Background and aim
Tail docking has been suggested as an animal model of neuropathy and pain based on findings of relations between the degree of neuroma formation and the docking length. We examined effects of docking length on behaviour of piglets during and 6 h after tail docking.
Piglets were tail docked 2–4 d post-partum. We used 53 piglets and four treatments: intact (I), removal of either 25 (Q), 50 (H) or 75% (T) of the tail. The piglets were kept with sow and littermates under production conditions, and docked using a gas-heated instrument. Behaviour was observed during docking and for the following 6 h.
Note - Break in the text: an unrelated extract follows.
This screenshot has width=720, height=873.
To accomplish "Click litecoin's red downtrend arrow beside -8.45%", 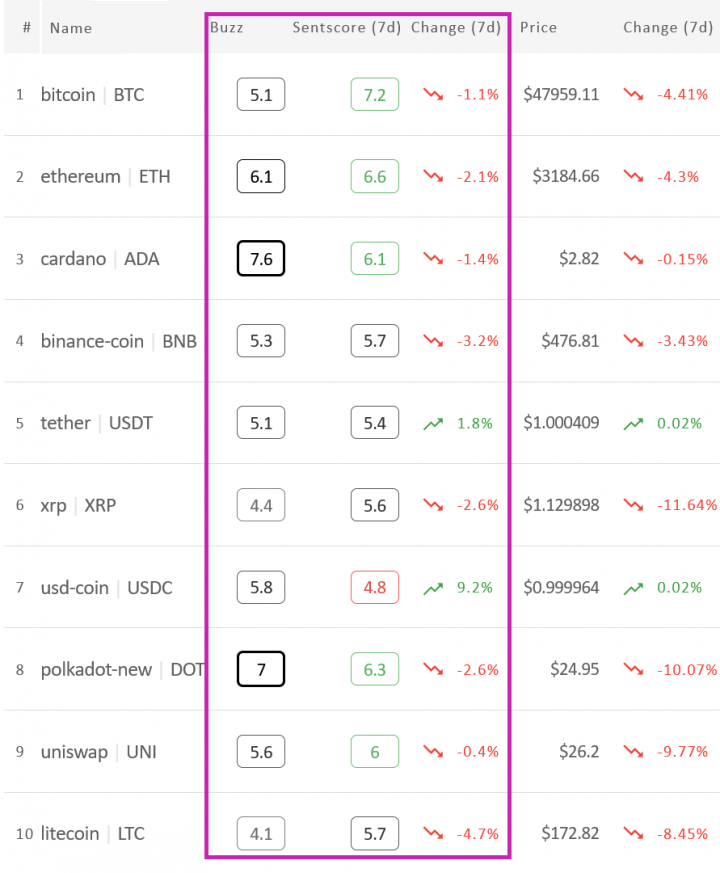I will click(633, 834).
Tail docking led to behavioural changes, the magnitude of which to some extend depended on docking length. Increased docking length led to increased intra-procedural vocalization score (0, 0.6 ± 0.2, 1.4 ± 0.2 and 1.4 ± 0.2 for I, Q, H and T, respectively, P<0.001). In the initial 6h, increased docking length led to increased time spent in the heated creep area (2 ± 1%, 15 ± 6%, 18±8% and 30±6% for I, Q, H and T, respectively; P<0.05). Piglet posture was affected as well, showing that increased docking length led to decreased lying (71 ± 2%, 68 ± 2%, 61 ± 2% and 61 ± 2% for I, Q, H and T, respectively, P<0.01) and increased time spent active (24 ± 2%, 23 ± 2%, 32 ± 2% and 30 ± 3% for I, Q, H and T, respectively, P< 0.05). Pain specific behaviours such as trembling or tail flicking were registered and occurred in 5 ± 1% and 9 ± 1% of observations. However, no effects of docking length could be shown.
Piglets responded behaviourally to tail docking. Increasing docking length led to increased pain responses such as intra-procedural vocalizations, hiding behaviour and reduced rest, indicative of increased pain. These results confirm earlier reports suggesting that tail docking might be suitable as an animal model for neuropathy and pain.